_Text excerpt_
Also present for the
demonstration was Eric Follstad with Transformation and Concept
Development at U.S. Central Command. He compared the proposed UAV
power beaming capability to air-to-air refueling for manned
aircraft.
“I think this is just a logical extension of [that]
concept,” Follstad said. “Now we can do ground-to-air recharging of
some of these electric platforms that we've been flying.”
According to Jaffe, power beaming could also make possible the
transmission of power from solar-energy-collecting satellites in
space to the ground, wherever it’s needed ... whether that’s a
forward operating base, a developing country, or a refugee camp.
(The power for the demonstration that day was coming from an
electrical outlet in the building.)
“If we could capture the
boundless sunlight in space, where it's brighter than anywhere on
Earth, [we could] send it to places that are difficult and expensive
to get energy to today,” he said. “If we can do that in an effective
way and do for energy what GPS has done for navigation, it would
truly be revolutionary.”
The most notable aspect of the
demonstration, however ... according to Jaffe and Nugent ... was the
technology’s integrated safety systems. No one in the test facility
that day was wearing laser safety goggles or any other kind of
safety gear, including the personnel operating the system. To put
that in perspective, a typical laser of just 1/2 watt requires
protective eyewear.

_Tasks to carry out_
1 - Name every person mentioned by name in the power beaming text.
2 - Reproduce the part of the power beaming text that begins at the words "Also present for" and ends after the words "a refugee camp.", copying it without any changes.
3 - Go on with the power beaming text from the point where it stops.
The listing after this text is not needed.

_Supplied data_

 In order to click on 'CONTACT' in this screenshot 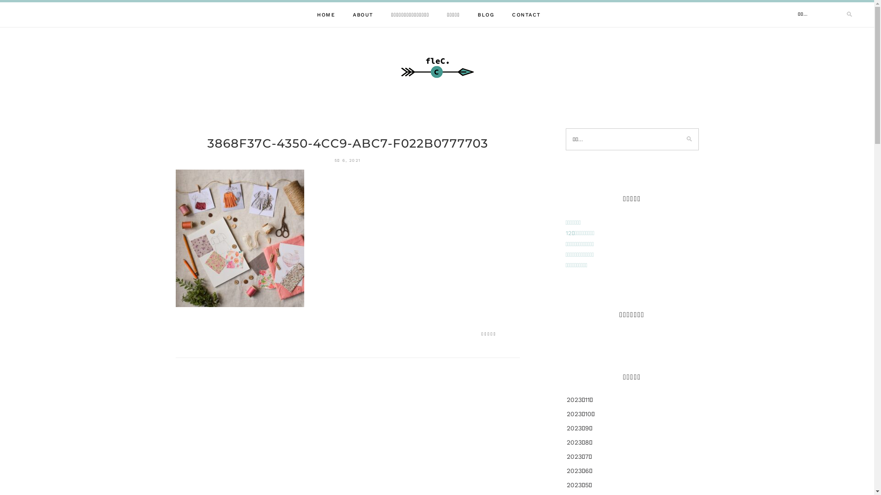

_Responses by task_
1 - Eric Follstad, Jaffe, Nugent

2 -
Also present for the
demonstration was Eric Follstad with Transformation and Concept
Development at U.S. Central Command. He compared the proposed UAV
power beaming capability to air-to-air refueling for manned
aircraft.
“I think this is just a logical extension of [that]
concept,” Follstad said. “Now we can do ground-to-air recharging of
some of these electric platforms that we've been flying.”
According to Jaffe, power beaming could also make possible the
transmission of power from solar-energy-collecting satellites in
space to the ground, wherever it’s needed ... whether that’s a
forward operating base, a developing country, or a refugee camp.

3 -
Nearly all power beaming demonstrations
in the past have involved at least the risk of exposure to hazardous
power densities, whether optical or radio or microwave frequencies.
The safety of this new system was validated by the Lead Naval
Technical Laboratory for Laser Safety (LNTL-LS).
“In this
one, the safety systems make it effectively impossible for anyone to
be exposed to hazardous levels of energy,” Jaffe said.
Among
the challenges the designers have had to grapple with is the effects
of snow, rain and other weather phenomena interfering with the laser
beam. But the designers have also given a lot of thought to the
prospect of humans or animals crossing through the beam and
inadvertently getting a “face full of laser,” as Nugent put it.
To prevent such accidents, the safety system is designed to
detect objects before they ever reach the laser beam, and turn it
off.
Standing by the tall receiver was TJ Sayles, a senior technology
developer who leads product development efforts for PowerLight
Technologies. He was holding a long rod, on the end of which was
affixed a 15-millimeter diameter cardboard disk with one side
painted white and the other painted black. Sayles called the disk a
“foreign object analogue.”
To demonstrate the safety system for the crowd, Sayles would trip
it by waving the disk in front of photovoltaics of the receiver.
Each time he did so, the laser beam would cut off, a fact attendees
could confirm by watching the infrared live feed on the nearby
monitor.
“We’re detecting foreign objects as they approach
the beam, and we're turning off the beam before they can enter it,
and we're checking that the beam path is clear before we turn it
back on,” Sayles explained. “The auto-restart routine takes a few
seconds.”
In the future, PowerLight intends to increase
the wattage the laser beam can transmit, increase the distance the
system can send it, and improve the system’s overall efficiency.
Nugent said he wants the process of operating it to be as simple as
flipping a light switch or plugging in an extension cord.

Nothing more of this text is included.